[START]
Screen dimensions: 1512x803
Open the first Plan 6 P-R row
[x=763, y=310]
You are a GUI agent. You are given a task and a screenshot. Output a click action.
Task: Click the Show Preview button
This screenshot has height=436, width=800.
[END]
Rewrite every line of the records above as a numbered list, leaving out any blank lines.

1. Screen dimensions: 1512x803
2. Open the first Plan 6 P-R row
3. [x=763, y=310]
4. You are a GUI agent. You are given a task and a screenshot. Output a click action.
5. Task: Click the Show Preview button
6. This screenshot has height=436, width=800.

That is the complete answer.